Susan Reilly was 27 when she watched her mother Lesley die from breast cancer. Now 47, Susan is also fighting breast cancer – and could have just 12 months to live. She is relieved that, 20 years on, voluntary assisted dying is now legal in Queensland.

Susan and her two sons.

Susan’s mum, Lesley

Lesley was diagnosed with breast cancer at 42 in 1990, when Susan was just 16.

She had a lumpectomy and radiation and, after a year, was given the 'all clear'.

But two years later, Lesley reported stomach pain and unexplained weight gain, which was dismissed as “middle-aged spread”.

“A few weeks later she was in so much pain she took herself to emergency at the local hospital in Hobart,” Susan said.

“She was diagnosed with Stage 4 breast cancer, and her oncologist said she had three to six months to live.”

Voluntary assisted dying

Susan said she, her sister Sandra and mum had discussed several times the concept of voluntary assisted dying. 

VAD was not legal in Queensland at the time. “The problem was we had no idea who to ask or where to even start,” Susan said. 

“But assisted dying was something she definitely wanted.”

Watching her mother’s decline was horrific.

“This wasn't the mum I knew.
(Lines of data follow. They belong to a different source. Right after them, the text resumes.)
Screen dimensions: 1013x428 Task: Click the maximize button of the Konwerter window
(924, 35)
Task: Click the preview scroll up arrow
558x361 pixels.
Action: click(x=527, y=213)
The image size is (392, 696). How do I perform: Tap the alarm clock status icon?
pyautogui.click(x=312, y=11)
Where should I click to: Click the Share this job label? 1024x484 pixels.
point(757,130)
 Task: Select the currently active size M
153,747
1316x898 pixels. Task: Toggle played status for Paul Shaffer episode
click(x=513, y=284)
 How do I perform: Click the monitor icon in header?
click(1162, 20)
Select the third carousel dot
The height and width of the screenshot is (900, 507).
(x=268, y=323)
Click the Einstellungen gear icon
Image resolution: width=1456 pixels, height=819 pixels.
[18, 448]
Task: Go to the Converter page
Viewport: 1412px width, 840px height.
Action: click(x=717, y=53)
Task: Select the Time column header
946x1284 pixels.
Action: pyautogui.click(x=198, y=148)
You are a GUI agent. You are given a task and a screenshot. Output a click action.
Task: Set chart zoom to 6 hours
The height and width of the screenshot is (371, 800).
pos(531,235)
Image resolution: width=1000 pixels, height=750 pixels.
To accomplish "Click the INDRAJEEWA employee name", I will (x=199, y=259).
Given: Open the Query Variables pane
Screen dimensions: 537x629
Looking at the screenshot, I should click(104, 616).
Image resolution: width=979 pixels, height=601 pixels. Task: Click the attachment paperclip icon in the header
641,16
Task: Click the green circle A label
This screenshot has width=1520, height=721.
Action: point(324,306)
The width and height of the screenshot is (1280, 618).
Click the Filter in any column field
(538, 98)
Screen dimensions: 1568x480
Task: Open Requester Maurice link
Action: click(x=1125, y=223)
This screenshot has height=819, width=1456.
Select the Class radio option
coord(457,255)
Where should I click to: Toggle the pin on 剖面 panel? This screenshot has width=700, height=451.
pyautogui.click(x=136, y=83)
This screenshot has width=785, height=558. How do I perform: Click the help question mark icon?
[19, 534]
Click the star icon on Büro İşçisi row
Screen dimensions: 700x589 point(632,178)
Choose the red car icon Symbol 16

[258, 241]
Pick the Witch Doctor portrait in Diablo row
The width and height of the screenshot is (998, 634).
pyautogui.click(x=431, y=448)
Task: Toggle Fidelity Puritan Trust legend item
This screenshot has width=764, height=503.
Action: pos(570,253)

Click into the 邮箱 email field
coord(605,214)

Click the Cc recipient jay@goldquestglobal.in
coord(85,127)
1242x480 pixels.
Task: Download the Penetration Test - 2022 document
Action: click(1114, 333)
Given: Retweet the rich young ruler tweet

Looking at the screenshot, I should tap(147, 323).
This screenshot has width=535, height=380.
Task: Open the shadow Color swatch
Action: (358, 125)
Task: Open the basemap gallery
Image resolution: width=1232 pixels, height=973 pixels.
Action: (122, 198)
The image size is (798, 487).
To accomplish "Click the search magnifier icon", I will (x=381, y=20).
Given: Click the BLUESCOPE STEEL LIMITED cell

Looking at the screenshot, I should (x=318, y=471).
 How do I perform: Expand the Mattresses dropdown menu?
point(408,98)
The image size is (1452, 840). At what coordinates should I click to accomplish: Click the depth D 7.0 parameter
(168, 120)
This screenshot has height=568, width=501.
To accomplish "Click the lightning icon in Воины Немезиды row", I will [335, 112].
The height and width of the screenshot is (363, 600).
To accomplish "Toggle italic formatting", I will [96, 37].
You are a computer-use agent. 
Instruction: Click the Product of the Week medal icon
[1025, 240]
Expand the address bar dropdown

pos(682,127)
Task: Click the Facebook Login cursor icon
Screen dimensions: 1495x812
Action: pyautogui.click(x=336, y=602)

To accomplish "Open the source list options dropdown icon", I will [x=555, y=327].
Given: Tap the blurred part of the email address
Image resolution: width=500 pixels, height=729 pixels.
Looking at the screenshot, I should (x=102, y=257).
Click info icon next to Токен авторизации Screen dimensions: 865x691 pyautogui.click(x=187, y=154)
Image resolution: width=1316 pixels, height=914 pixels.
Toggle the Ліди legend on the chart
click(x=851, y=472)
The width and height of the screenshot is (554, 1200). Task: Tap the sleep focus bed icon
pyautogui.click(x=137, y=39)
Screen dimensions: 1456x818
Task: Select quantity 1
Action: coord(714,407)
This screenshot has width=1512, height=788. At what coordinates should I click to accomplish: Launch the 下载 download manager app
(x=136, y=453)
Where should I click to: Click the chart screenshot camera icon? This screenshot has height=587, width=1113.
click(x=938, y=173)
It was a shell who couldn't eat, drink, speak or function,” Susan said.

“She knew she didn't have long. Seeing her frightened and having complete lack of control over her own body was the worst experience of my whole life. 

“She just didn't want to go that way. She wanted to go at the time of her choosing.

“She also didn't want my sister and me to be charged with her murder.” 

Her own cancer diagnosis

Like her mother, Susan now has breast cancer, with a possible prognosis of as little as 12 months.

In April 2020, Susan went to her GP “for peace of mind”, assuring herself it was “just a cyst” and that she was 45, not 42 like her mother.

“I thought I would have been diagnosed by now, and my older sister was fine, so why would I have cancer?” she said.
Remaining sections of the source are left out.